**Excerpted data**
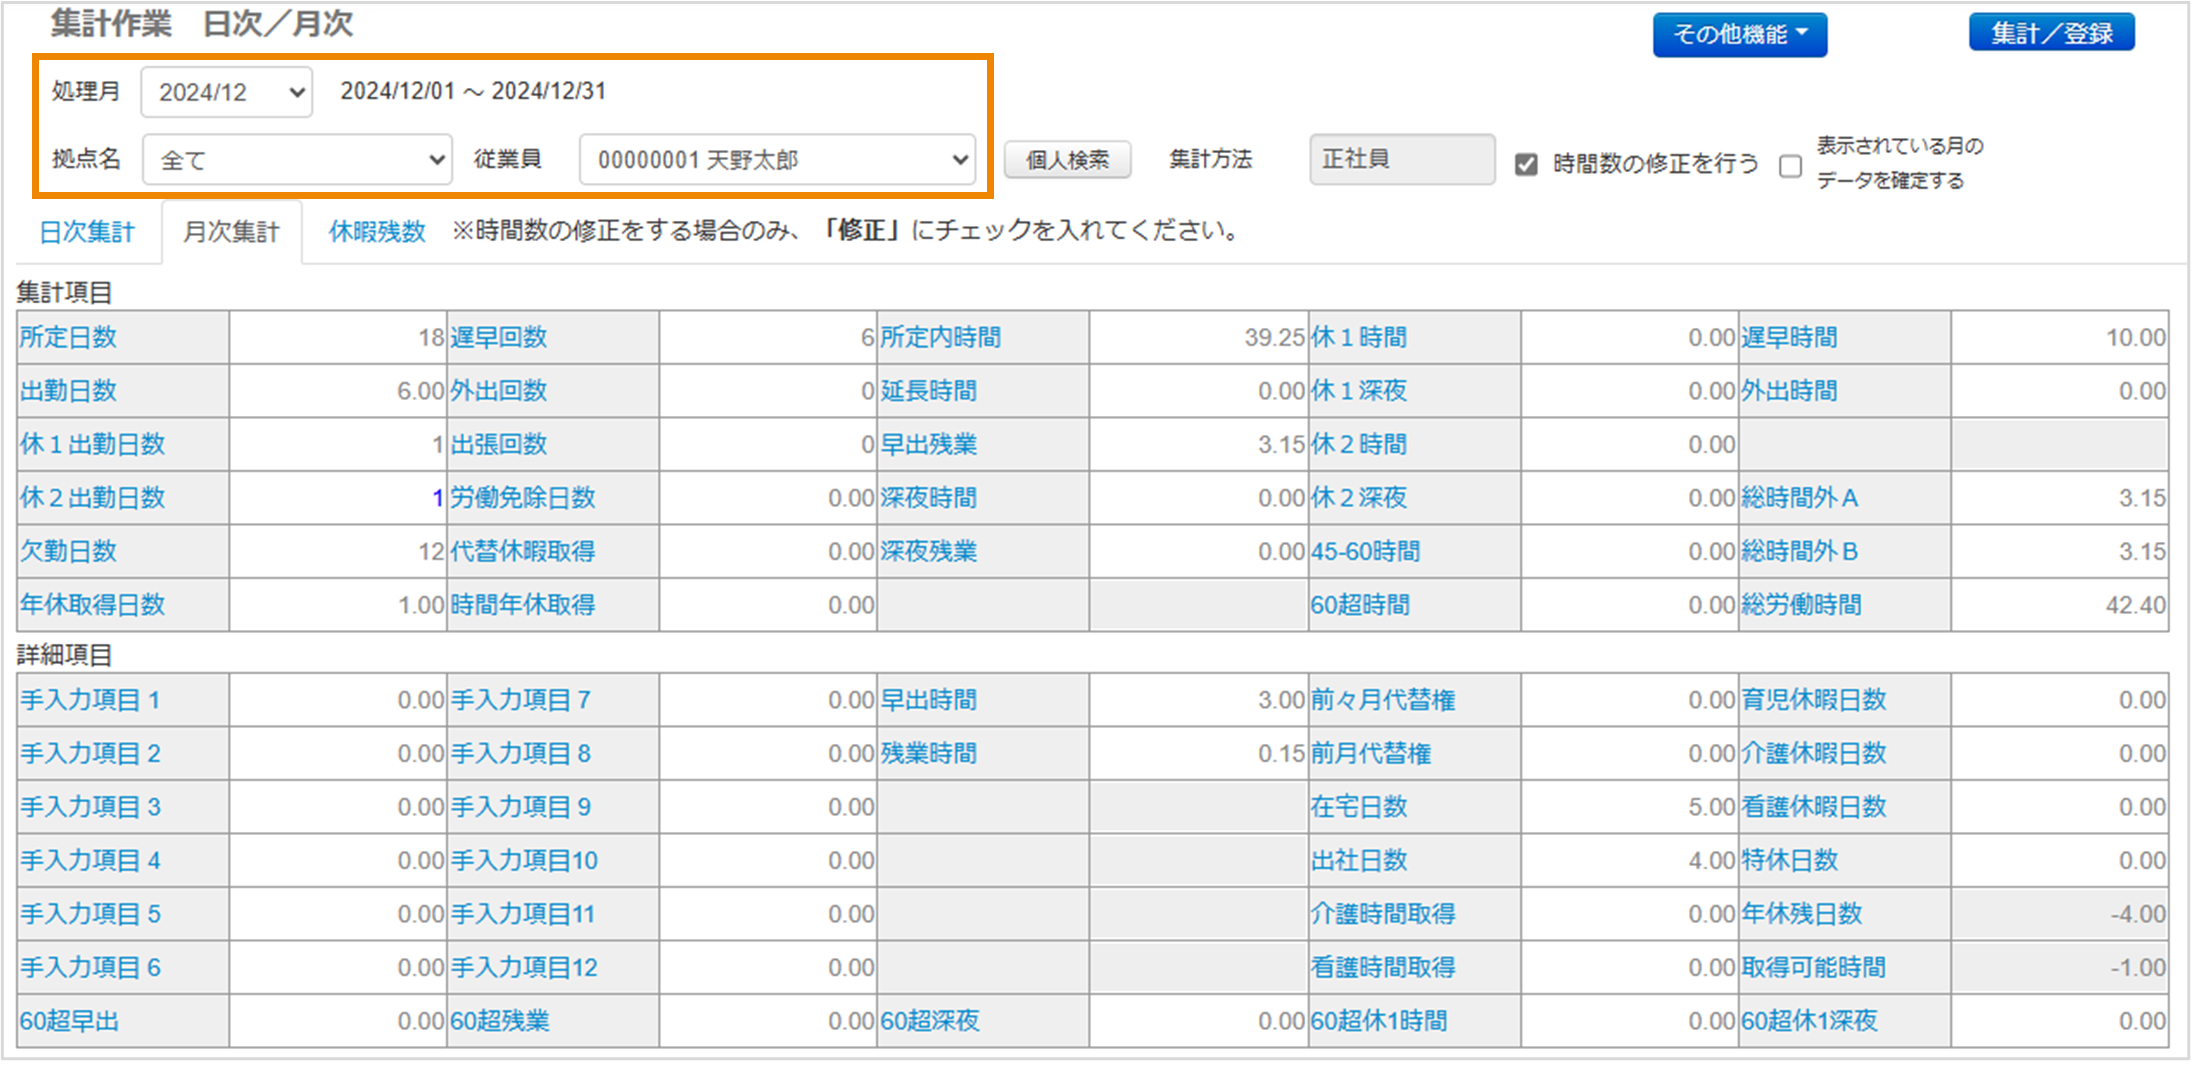Viewport: 2199px width, 1070px height.
Task: Click the 手入力項目 1 value field
Action: 338,700
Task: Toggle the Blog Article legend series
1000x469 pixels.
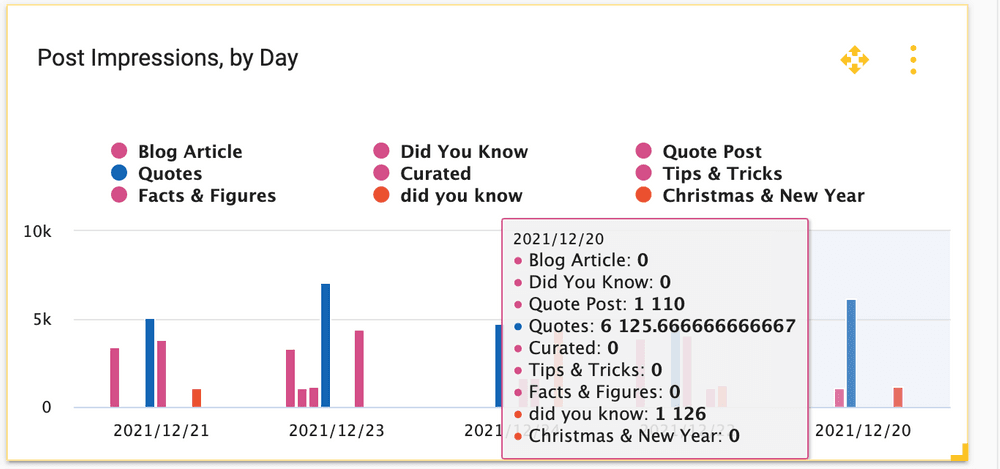Action: tap(190, 152)
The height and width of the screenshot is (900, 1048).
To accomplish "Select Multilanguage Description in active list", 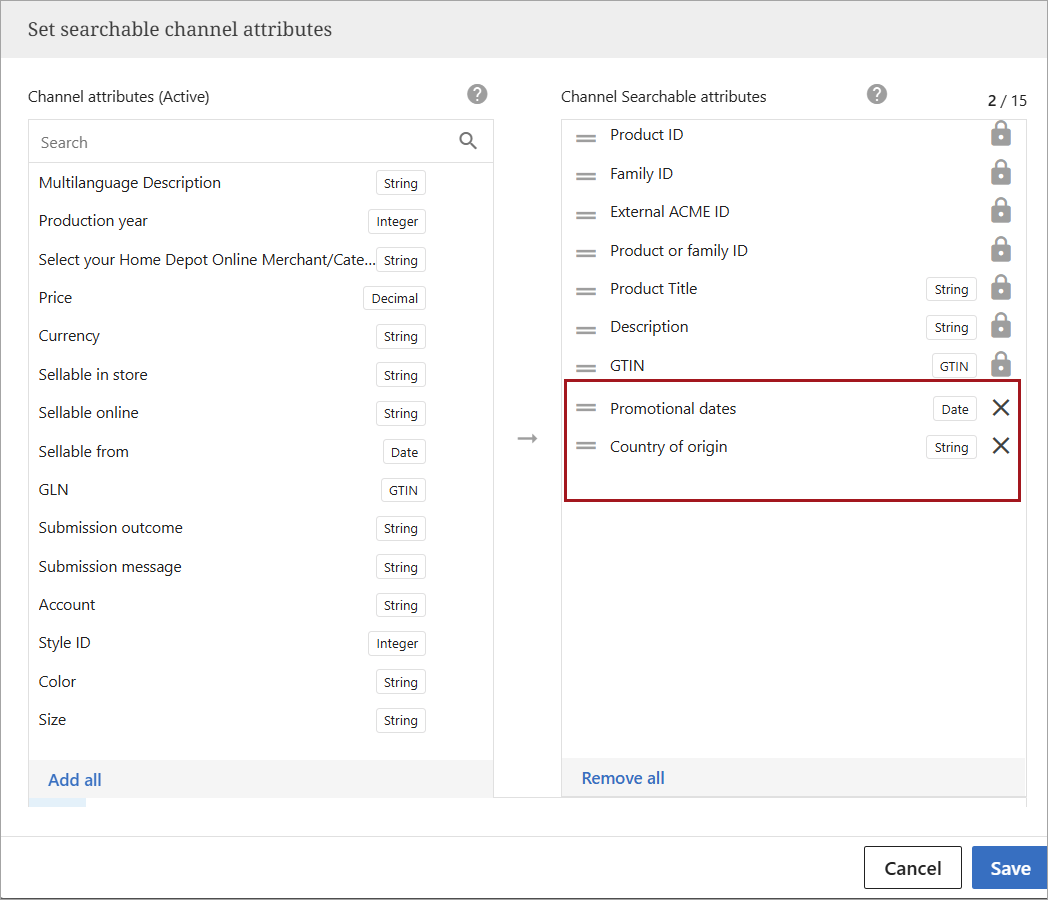I will point(130,183).
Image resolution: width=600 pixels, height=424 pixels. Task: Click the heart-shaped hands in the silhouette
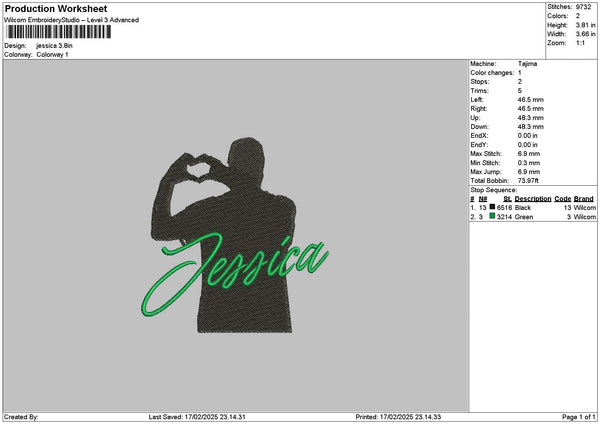197,167
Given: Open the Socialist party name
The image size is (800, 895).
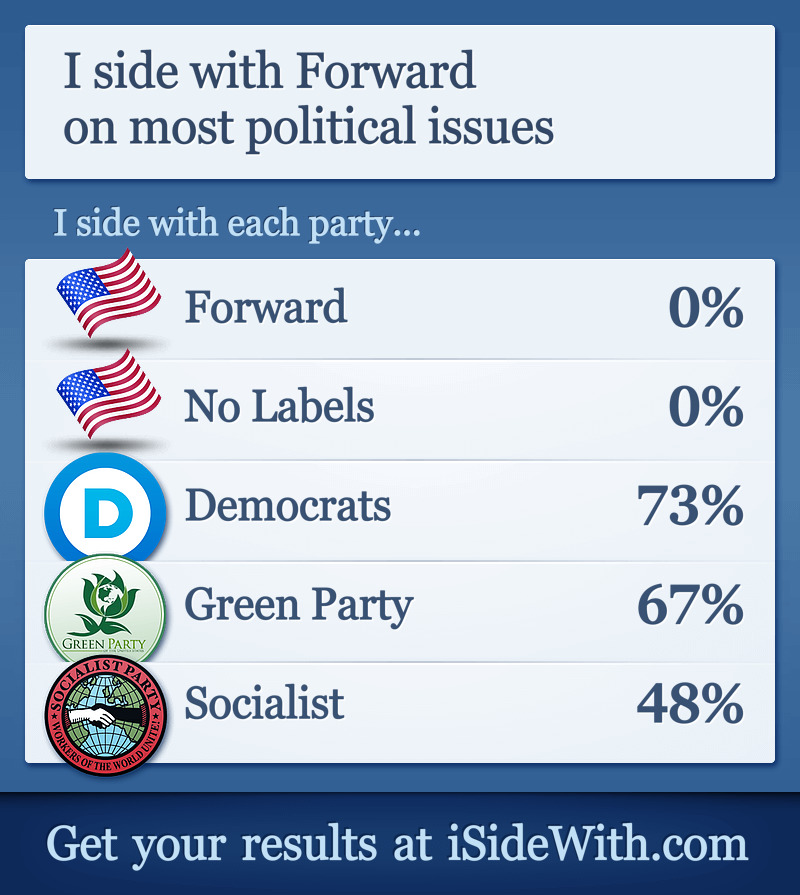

**Work instructions**
Please pick out and copy each line of the listing above that contains the string "Task". Case counts.

**Response**
Task: Click the 手入力項目 1 value field
Task: Toggle the Blog Article legend series
Image resolution: width=600 pixels, height=424 pixels. Task: Click the heart-shaped hands in the silhouette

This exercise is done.